## INSTRUCTION
Reproduce everything in the listing from the line containing "Task: Click Zooz-ZEN53" down to the line containing "Action: [x=512, y=935]", swapping "bottom card" for "top card" and changing nothing else. Omit the pictures.

=== SUPPLIED RECORDS ===

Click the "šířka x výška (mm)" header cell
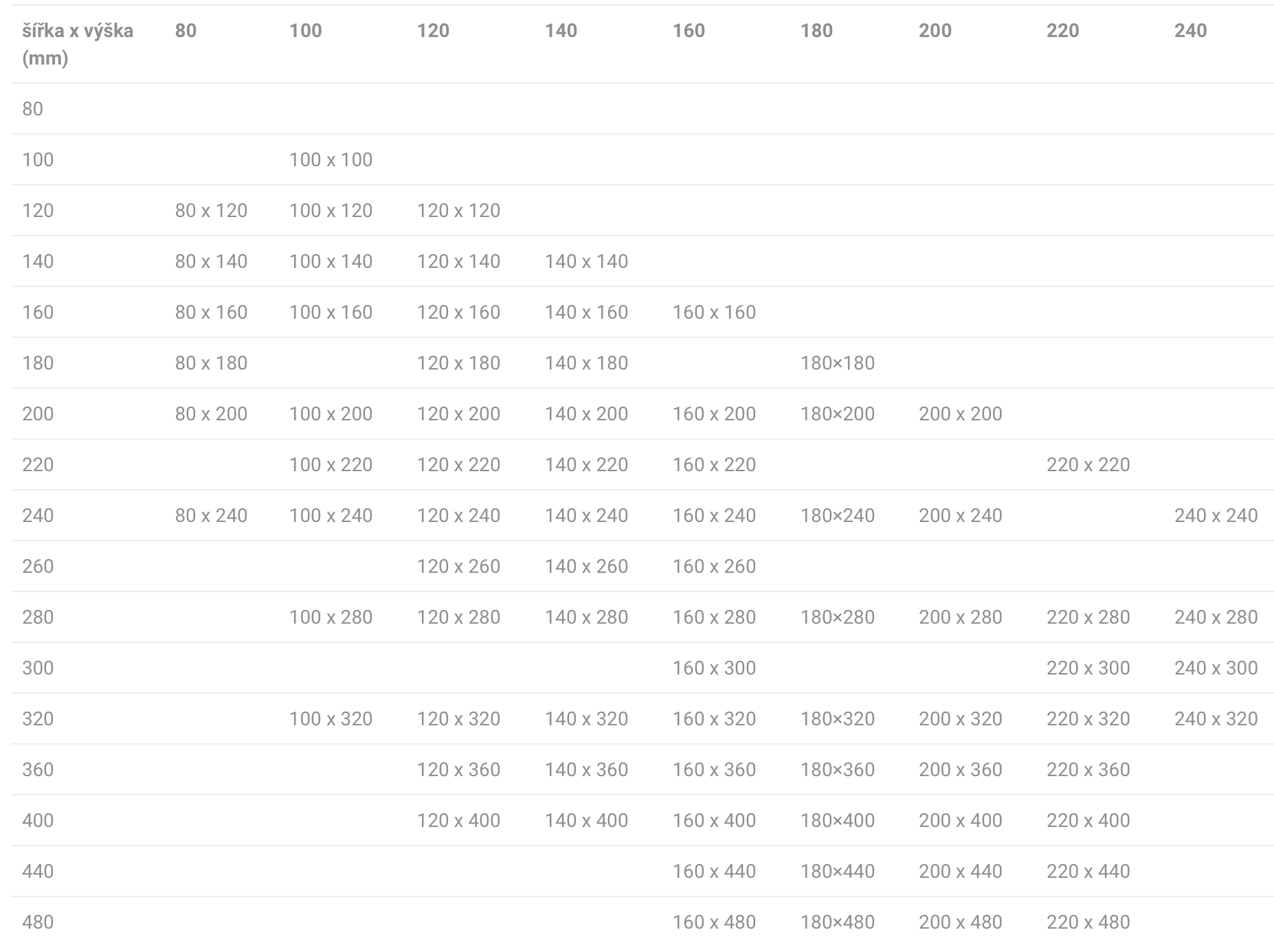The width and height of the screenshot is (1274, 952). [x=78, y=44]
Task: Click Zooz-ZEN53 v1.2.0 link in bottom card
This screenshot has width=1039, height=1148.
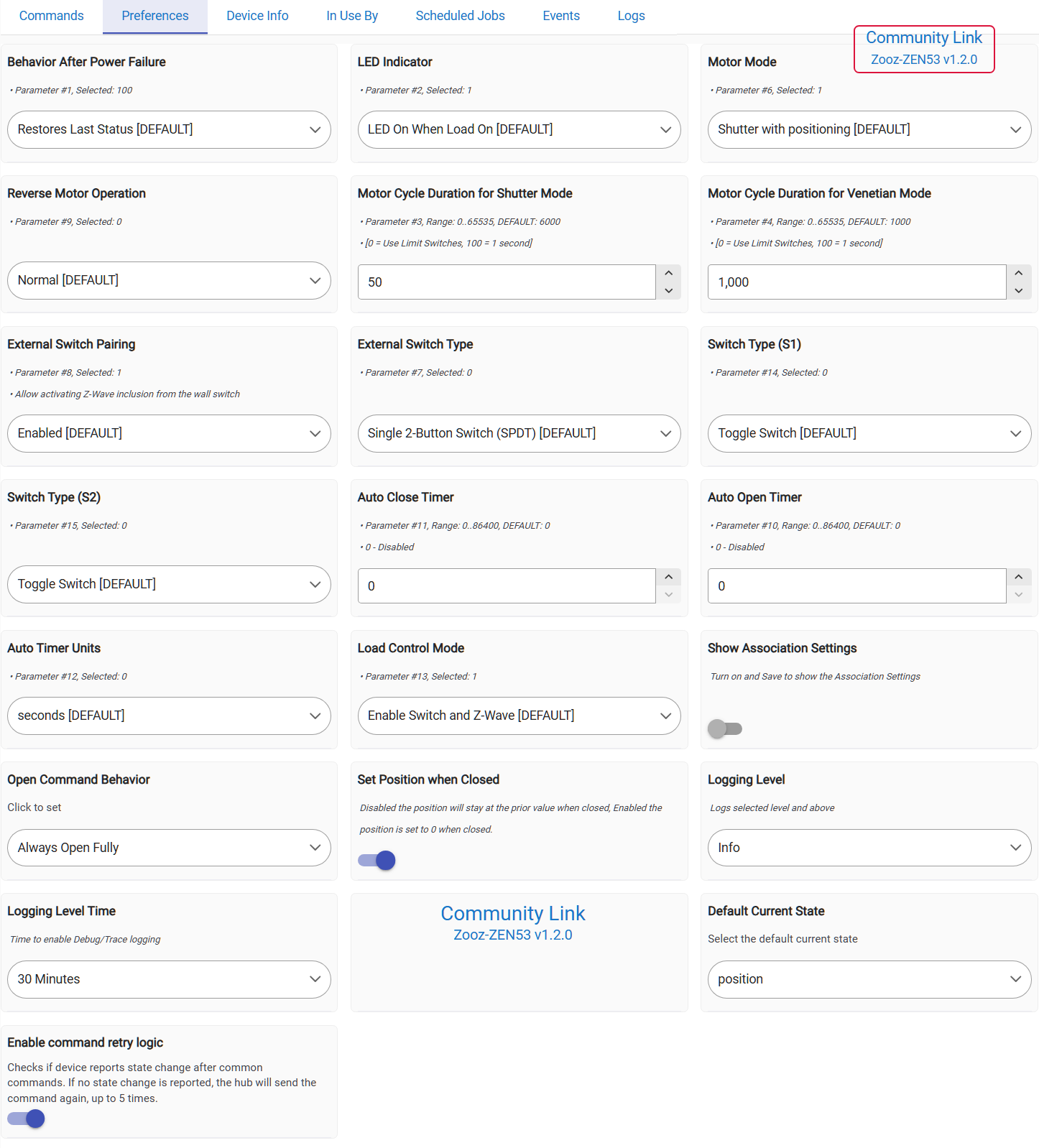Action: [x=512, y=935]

===
=== SUPPLIED RECORDS ===

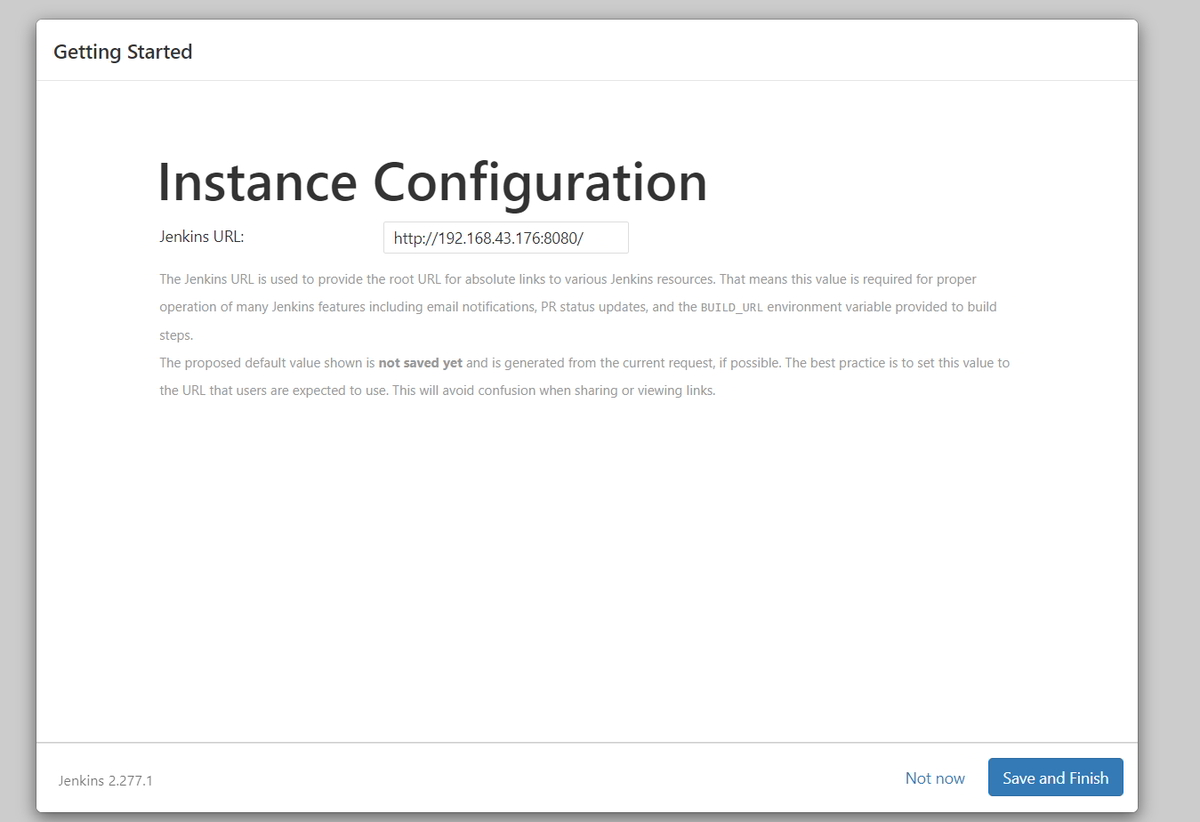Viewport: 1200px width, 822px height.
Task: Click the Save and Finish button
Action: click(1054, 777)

===
=== SUPPLIED RECORDS ===

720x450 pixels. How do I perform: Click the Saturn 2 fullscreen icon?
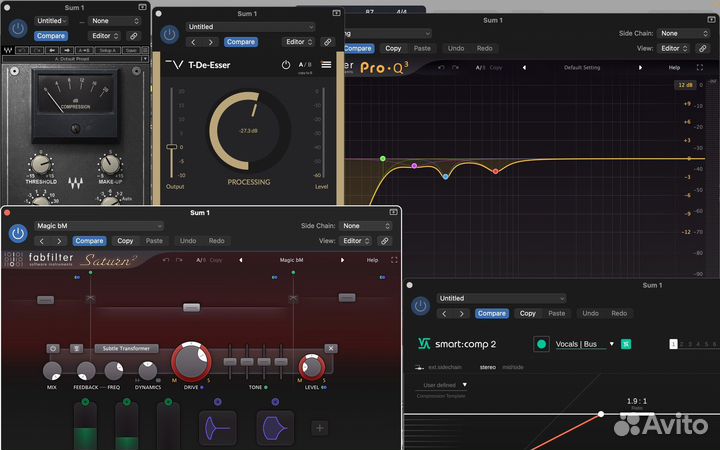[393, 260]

===

## ANSWER TO THE EXERCISE
Task: Click Zooz-ZEN53 v1.2.0 link in top card
This screenshot has width=1039, height=1148.
Action: [x=512, y=935]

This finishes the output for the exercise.